Tokyo court orders North Korea to pay compensation to former settlers
A Tokyo high court this week ordered North Korea to pay at least 20m yen (£94,000) to each of four former settlers who say they were lured from Japan under a programme promising a "paradise on Earth". The four plaintiffs had escaped to Japan and had campaigned for years for compensation.
Between 1959 and 1984 more than 90,000 people, mostly zainichi – Koreans living in Japan – were recruited under the scheme. The regime, with the support of the Japanese government and help from the International Committee of the Red Cross, had promised free education, healthcare, guaranteed jobs and housing, but many say they were denied basic rights, forced to endure extreme hardship and prevented from travelling back to Japan.

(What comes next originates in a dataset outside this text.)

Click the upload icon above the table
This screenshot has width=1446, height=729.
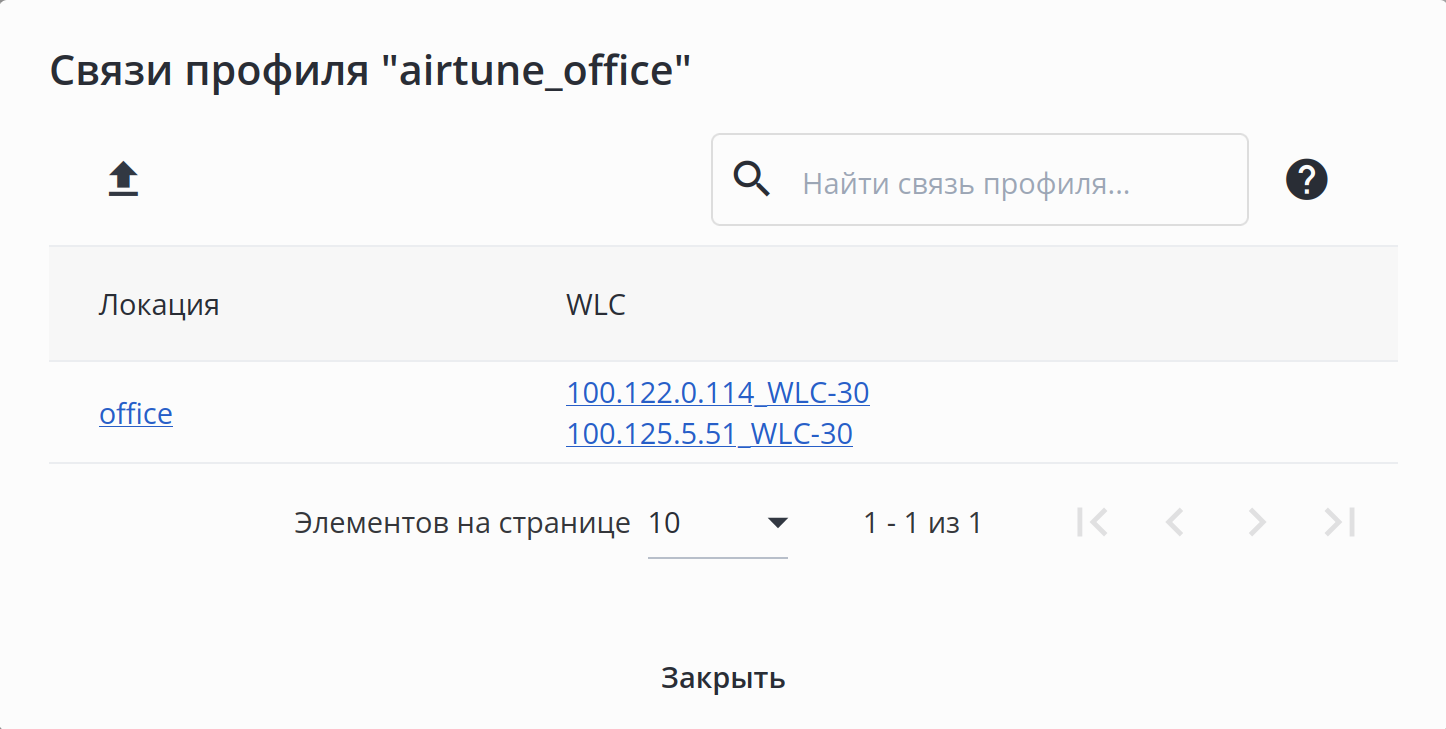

Eiko Kawasaki, who left Japan aged 17 and boarded a ship to North Korea in 1960, said she was "overwhelmed with emotion" after the verdict. Kawasaki stayed in North Korea for 43 years before defecting to Japan via China in 2003; she said one daughter and two grandchildren have since escaped but she has had no contact with other children since the regime sealed the country's borders during the early days of the Covid-19 pandemic: "I don’t even know if they are still alive," she said.
The plaintiffs, who launched their action in 2018, are among an estimated 150 people to have escaped from the programme and returned to Japan.